22 ottobre 2015 / 18:09 / 2 anni fa

PUNTO 1-Ipo Poste, verso prezzo collocamento a 6,75 euro - fonti

(Aggiunge commenti, dettagli, background)

di Elisa Anzolin e Maria Pia Quaglia

MILANO, 22 ottobre (Reuters) - Poste Italiane è orientata a prezzare l'Ipo a 6,75 euro per azione, esattamente a metà della forchetta indicativa iniziale di 6-7,5 euro, dopo aver ricevuto una domanda pari a quasi quattro volte l'ammontare dell'offerta.

E' quanto riferiscono alcune fonti, sottolineando però che una decisione definitiva sarà presa dal Tesoro solamente questa sera, per poi annunciarla domani in conferenza stampa.

A 6,75 euro per azione il Tesoro incasserebbe 3,06 miliardi di euro, che salirebbero a 3,36 miliardi con l'esercizio integrale della greenshoe. Una goccia nel mare dei circa 2.200 miliardi di indebitamento ma un passo avanti verso la riduzione del debito concordata con l'Unione europea.

Il risultato della più grande privatizzazione italiana dell'ultimo decennio è un segno di fiducia nel tentativo di Matteo Renzi di rendere più efficienti gli enti pubblici e rilanciare l'economia italiana, dicono gli analisti.

Il governo si è molto speso per il successo dell'operazione a cui conta di far seguire quelle di Enav e Fs dopo la negativa performance di Fincantieri che rispetto alla quotazione di oltre un anno fa ha perso circa il 36% del suo valore.

"Direi che nell'investimento in Poste c'è senza dubbio una componente di scommessa sull'Italia visto che il Tesoro rimane il maggior azionista, che il mercato di riferimento è quello domestico e considerato che Poste ha in portafoglio più di 100 miliardi di euro di titoli di stato italiani", spiega Vincenzo Longo, strategist di IG.

"Questo legame così forte con il paese è un'arma a doppio taglio perché se cala la fiducia nel paese...".

Un prezzo a metà della forchetta iniziale da un lato permette al Tesoro di avere una buona raccolta e dall'altro lascia prevedere un buon dividend yield e un upside - anche se contenuto - del titolo in Borsa, dicono gli analisti.
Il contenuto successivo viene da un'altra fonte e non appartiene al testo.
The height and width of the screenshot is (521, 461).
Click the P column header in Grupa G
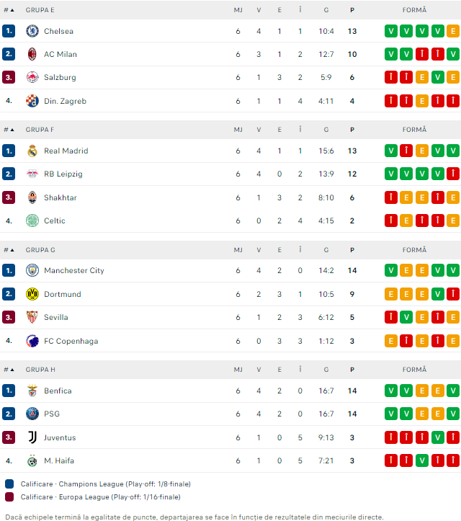[352, 250]
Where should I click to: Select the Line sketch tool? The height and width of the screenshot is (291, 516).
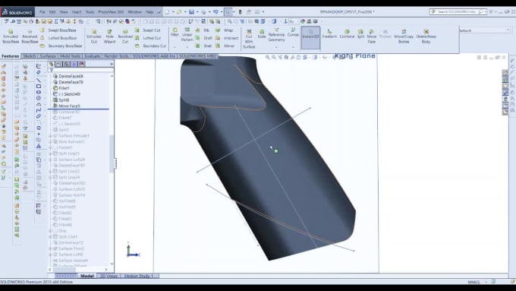tap(39, 80)
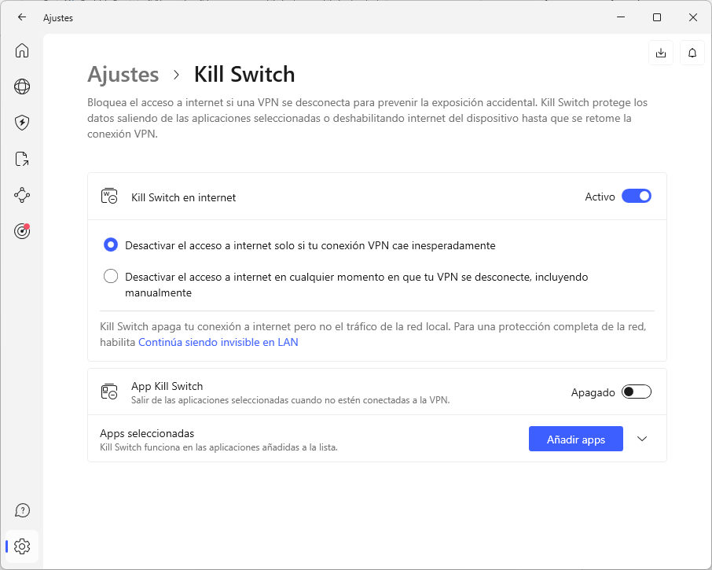712x570 pixels.
Task: Open Dark Web Monitor with the notification badge
Action: pos(22,231)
I multipli, osserva Angelo Meda, responsabile della ricerca azionaria di Banor Sim, sarebbero in linea con quelli del settore assicurativo, business che rappresenta il 66% dei ricavi di Poste nel 2014.

Ipotizzando un utile 2015 intorno ai 500 milioni, con un prezzo di 6,75 euro per azione e un payout dell'80%, il dividend yield sarebbe poco sotto il 5%.

Agli investitori retail è inoltre garantita una bonus share ogni 20 azioni se mantenute per almeno un anno.

Diversi operatori mettono in evidenza che per il futuro tutto si giocherà sulla ristrutturazione della parte postale, attualmente in perdita.

"A 6,75 euro si compra sulle aspettative di realizzazione del piano industriale", sottolinea Lottici.